Troy police chief retires after nearly 4 decades on the force
TROY, Mich. – At 5 p.m. Thursday, Gary Mayer ended his last shift as Troy's police chief after nearly 40 years on the force.
Usually people retire on Friday afternoons, but Mayer was fine with his final day.
He started out as a police officer in Grosse Pointe Farms and worked there for a year before taking a job in Troy, which was a different town back then.
"We had a rope in the trunk of the car, so if anybody's horse got away in the north end of town we could corral the horse," Mayer said.
He moved his way up the ladder at the Troy Police Department.
"I worked on drug patrol unit, plainclothes," Mayer said."I lucked out and was able to work in the auto theft squad for a few years. That was a lot of fun, we ran two sting operations."
He left the city to work on a county wide drug task force but came back in 1989 as a lieutenant. Though he only ever thought he'd make sergeant, 10 years later he became chief.
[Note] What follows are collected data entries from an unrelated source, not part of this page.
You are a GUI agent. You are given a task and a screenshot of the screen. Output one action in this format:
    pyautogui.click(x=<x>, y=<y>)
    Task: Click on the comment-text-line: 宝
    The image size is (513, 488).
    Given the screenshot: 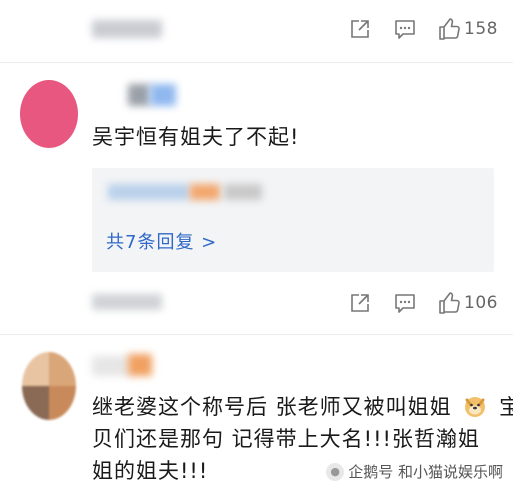 What is the action you would take?
    pyautogui.click(x=506, y=407)
    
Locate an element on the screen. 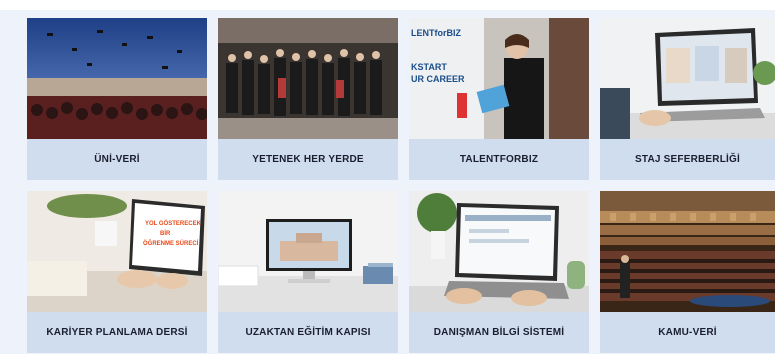 The height and width of the screenshot is (354, 775). card-kamu-veri: KAMU-VERİ is located at coordinates (688, 272).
By then, Troy had grown into a major Michigan city. By 2009 it had 147 police officers and when the downturn hit, the first thing he had to do as chief was deal with a massive budget shortfall.
"That was really difficult on us," Mayer said. "We had a lot of really good people here and we had to downsize. That hurt. We were able to maintain our quality of service but it was very stressful."
Using buyouts, he had to let his friends go. Still, the job did have its good memories.
"I've been reminiscing about delivering a baby girl back in 1981," Mayer said. "That was a good day. You don't get to do that very often in police work."
As he rode off into the sunset, Mayer offered his successor some simple advice.
"Just remember the people that got you here," Mayer said. "We've got a lot of really good people."
Mayer said he's planning to stay in Troy with his wife, his children and grandchildren to spend more time with them. He also teaches ethics at the police academy in Macomb.